Aber Borodins Alltag war dennoch geprägt von Musik und vom Musizieren mit Freunden, zu denen seit 1864 auch Mili Balakirew gehörte, durch den er schließlich mit César Cui, Modest Mussorgski und Nikolai Rimski-Korsakow und damit mit dem sogenannten "Mächtigen Häuflein" der russischen Musik zusammenkam. Russische Musik zu finden und zu schaffen, das war das Ziel dieser Musiker, die sich auf einer nationalromantischen 'Woge' über die bis dahin in Rußland gepflegte eher westliche geprägte Musikkultur hinweg tragen ließen. Musiker-Kollegen wie Rimski-Korsakow berichteten von Borodins 'Doppelleben', der sich auch dann mit Musik beschäftigte, wenn er eigentlich gerade mitten in einer chemischen Versuchsanordnung steckte: "Hatte er seine Arbeit beendet, machten wir es uns in der Wohnung bequem und musizierten oder unterhielten uns über Musik. Mitten im Gespräch sprang er auf und rannte ins Laboratorium, um nachzuschauen, ob dort nicht etwas ausgebrannt oder übergekocht sei."

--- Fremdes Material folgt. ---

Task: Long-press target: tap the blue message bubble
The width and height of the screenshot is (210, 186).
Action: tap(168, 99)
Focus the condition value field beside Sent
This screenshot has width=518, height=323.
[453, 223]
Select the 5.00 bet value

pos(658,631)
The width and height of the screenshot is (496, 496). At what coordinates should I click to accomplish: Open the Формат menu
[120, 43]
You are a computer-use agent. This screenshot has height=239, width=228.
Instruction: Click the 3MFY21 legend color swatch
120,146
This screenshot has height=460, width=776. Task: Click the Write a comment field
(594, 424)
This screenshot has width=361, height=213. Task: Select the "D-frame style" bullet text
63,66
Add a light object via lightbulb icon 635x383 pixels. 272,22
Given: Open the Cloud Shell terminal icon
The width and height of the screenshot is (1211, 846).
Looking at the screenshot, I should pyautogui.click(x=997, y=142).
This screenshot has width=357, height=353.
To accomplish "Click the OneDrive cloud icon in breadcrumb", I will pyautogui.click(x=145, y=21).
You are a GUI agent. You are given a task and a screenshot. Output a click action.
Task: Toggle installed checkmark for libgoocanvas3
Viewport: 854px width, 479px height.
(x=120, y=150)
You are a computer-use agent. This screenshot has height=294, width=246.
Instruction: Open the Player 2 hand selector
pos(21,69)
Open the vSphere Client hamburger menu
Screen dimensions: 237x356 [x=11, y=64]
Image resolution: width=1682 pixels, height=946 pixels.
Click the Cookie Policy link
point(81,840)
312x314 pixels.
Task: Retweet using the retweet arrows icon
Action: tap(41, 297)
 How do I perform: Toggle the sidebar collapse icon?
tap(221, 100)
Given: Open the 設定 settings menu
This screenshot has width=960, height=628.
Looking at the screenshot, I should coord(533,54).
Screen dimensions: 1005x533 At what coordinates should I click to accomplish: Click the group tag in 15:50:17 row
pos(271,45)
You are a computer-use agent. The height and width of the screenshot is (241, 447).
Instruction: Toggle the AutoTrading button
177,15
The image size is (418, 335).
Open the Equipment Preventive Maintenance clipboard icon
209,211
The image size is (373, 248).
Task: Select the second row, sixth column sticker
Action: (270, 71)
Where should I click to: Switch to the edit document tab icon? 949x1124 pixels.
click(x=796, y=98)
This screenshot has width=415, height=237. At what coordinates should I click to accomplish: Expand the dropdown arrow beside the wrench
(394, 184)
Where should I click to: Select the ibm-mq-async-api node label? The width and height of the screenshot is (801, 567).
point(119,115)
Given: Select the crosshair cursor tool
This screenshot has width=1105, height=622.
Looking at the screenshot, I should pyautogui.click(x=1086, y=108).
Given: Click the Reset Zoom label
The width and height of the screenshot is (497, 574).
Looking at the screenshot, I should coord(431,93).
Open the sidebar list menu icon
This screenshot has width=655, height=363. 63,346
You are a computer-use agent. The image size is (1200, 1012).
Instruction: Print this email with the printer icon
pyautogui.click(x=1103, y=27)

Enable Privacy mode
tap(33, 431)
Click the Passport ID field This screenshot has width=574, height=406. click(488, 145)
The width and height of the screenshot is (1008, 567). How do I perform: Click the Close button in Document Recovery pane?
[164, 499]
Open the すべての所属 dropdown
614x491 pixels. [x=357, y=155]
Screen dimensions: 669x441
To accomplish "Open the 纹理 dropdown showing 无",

Auch für seine zweite Sinfonie benötigte der 'Teilzeitkomponist' Borodin viele Jahre. So entstand sie zwischen 1869 und 1876, während er zeitgleich auch an seiner Oper "Fürst Igor" komponierte. So wundert es nicht, dass auch in der Sinfonie volkstümlich-episches zu finden ist, ja sogar manches an Themen und Analogien sich überschneidet. Die berühmten "Polowetzer Tänze" aus "Fürst Igor" mögen als Beispiel für diese Aura dienen, die Sinfonie und vor allem Oper aus dem mittelalterlichen Igorlied an russischer Nationalromantik schöpfen, ja den Klang einer 'genuinen' russischen Musik in der Romantik geschaffen haben. Der berühmte Kritiker und Musikschriftsteller Wladimir Stassow glaubte, in Borodins zweiter Sinfonie gar "den Geiste eines alten russischen Epos" zu entdecken. er schrieb: "Borodin selbst erzählte mir mehrmals, dass er im Adagio die Figur des Bajan darstellen wollte, im ersten Satz eine Versammlung russischer Helden und im Finale die Szene eines Gelages der Helden." Stassow nannte die Sinfonie folglich die "Heldensinfonie", ein Name, der ihr bis heute anhaftet.
Als die zweite Sinfonie 1877 in St. Petersburg uraufgeführt wurde, fiel sie beim Publikum durch. Rimski-Korsakow erklärte sich den Mißerfolg aufgrund der komplizierten Blechbläsersätze, vereinfachte sie und führte die Sinfonie selbst ein zweites Mal auf. Das halft. Auch eine weitere Aufführung 1880 war ein Erfolg. Franz Liszt arrangierte in Baden-Baden ein Konzert und machte damit Borodin außerhalb Russlands bekannt. Dirigent dieses Baden-Badener Konzerts war Wendelin Weißheimer, dem Borodin begeistert schrieb: "Herr Professor Riedel war so freundlich, mich über den Erfolg meiner Symphonie zu benachrichtigen. Den guten Erfolg habe ich ohne Zweifel der ausgezeichneten Ausführung unter Ihrer talentvollen Leitung zuzuschreiben."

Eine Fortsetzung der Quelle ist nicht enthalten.